Mother’s ‘anguish’ over son’s Qatar arrest

The detention of Kenyan citizen Malcolm Bidali has led to international headlines and sparked concern about human rights in the Gulf nation, where he had been working as a security guard and blogging about the conditions for migrant workers.

Mr Bidali’s mother, Maggie Turner, who has joint British and Kenyan citizenship and has lived in Jersey since 2000, learned of her son’s plight on Friday, but has so far been unable to obtain any information about the circumstances of the arrest or details about his welfare.

‘We are very worried and distressed with everything and have been unable to get any information so far,’ Mrs Turner said. ‘The working week started on Sunday and I have made calls and emails, but there haven’t been any answers.’

Mrs Turner, who works as a fund administrator, has outlined her concerns about her 28-year-old son to the office of External Relations Minister Ian Gorst, and to the States police. She is hoping that officials from her home island can help to provide the answers that she has not yet been able to obtain.

The Associated Press news agency has reported that Mr Bidali was arrested on 4 May, but that his supporters had subsequently been unable to obtain any information about his arrest or where he was being held.

The Qatari government was quoted in an Associated Press article as stating that he had been ‘taken into custody and placed under investigation for violating Qatar’s security laws and regulations’. The news agency said the government had declined to offer any specific information, with questions including where Mr Bidali was being held, whether he had received consular assistance and the potential charges he was facing.

As well as working as a security guard, Mr Bidali – who has been in Qatar since 2016 – wrote under the pen name ‘Noah’ about his experiences, including trying to improve the accommodation standards for workers. His blogs featured descriptions of the cramped bedrooms some of his compatriots shared – with up to ten men in a room – and the frustration of being unable to afford the same luxuries as western expatriates and Qatari natives.
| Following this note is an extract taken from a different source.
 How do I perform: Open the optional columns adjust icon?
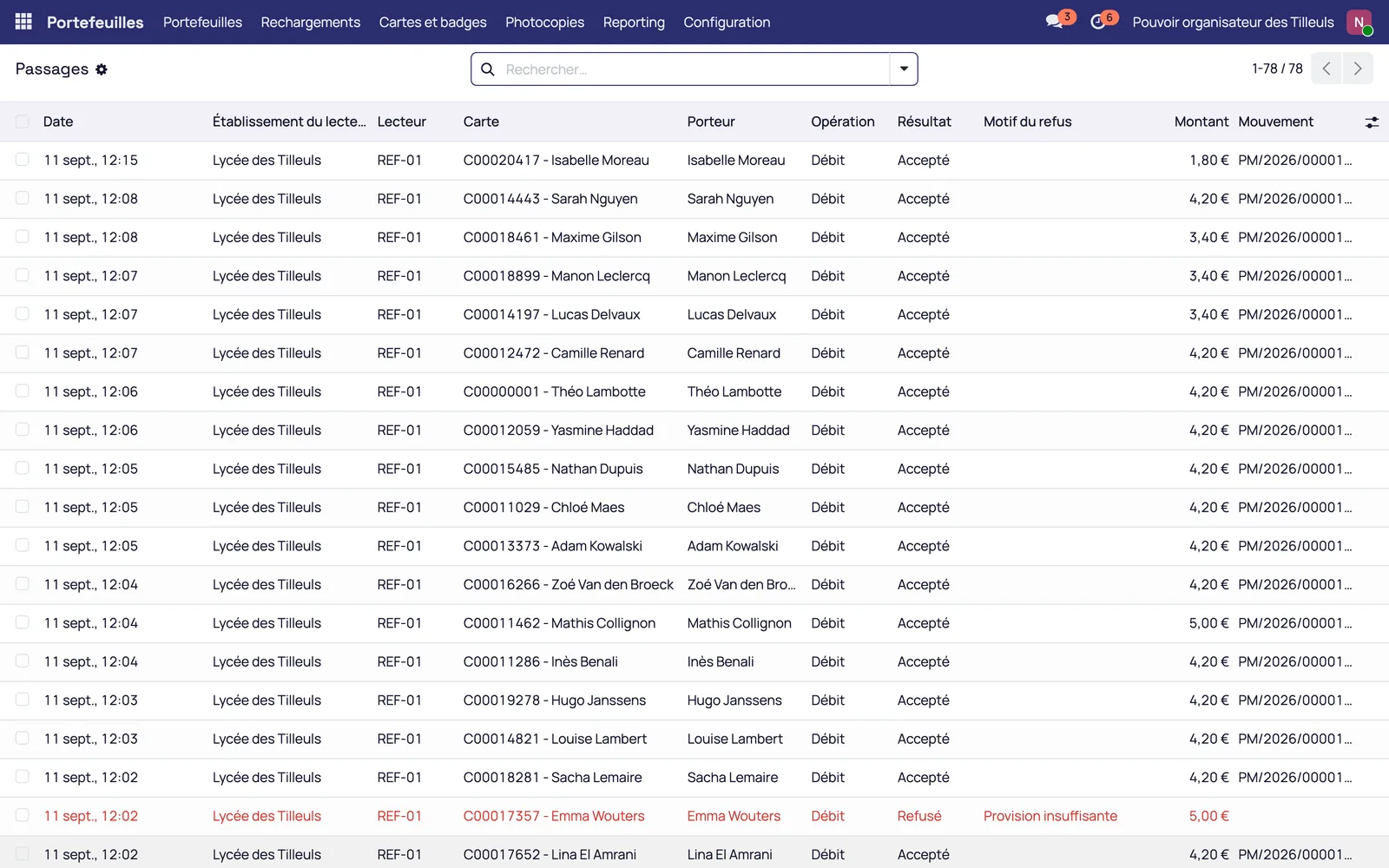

Qatar is the host nation for next year’s FIFA World Cup and has attracted considerable controversy regarding its conditions for workers since being chosen by FIFA in 2010.

Jersey’s government has a long-standing diplomatic relationship with Qatar and, in 2012, the two jurisdictions concluded a double-taxation agreement.

Mrs Turner and her partner, Mick Robbins, have also tried to raise the issue with Amnesty International.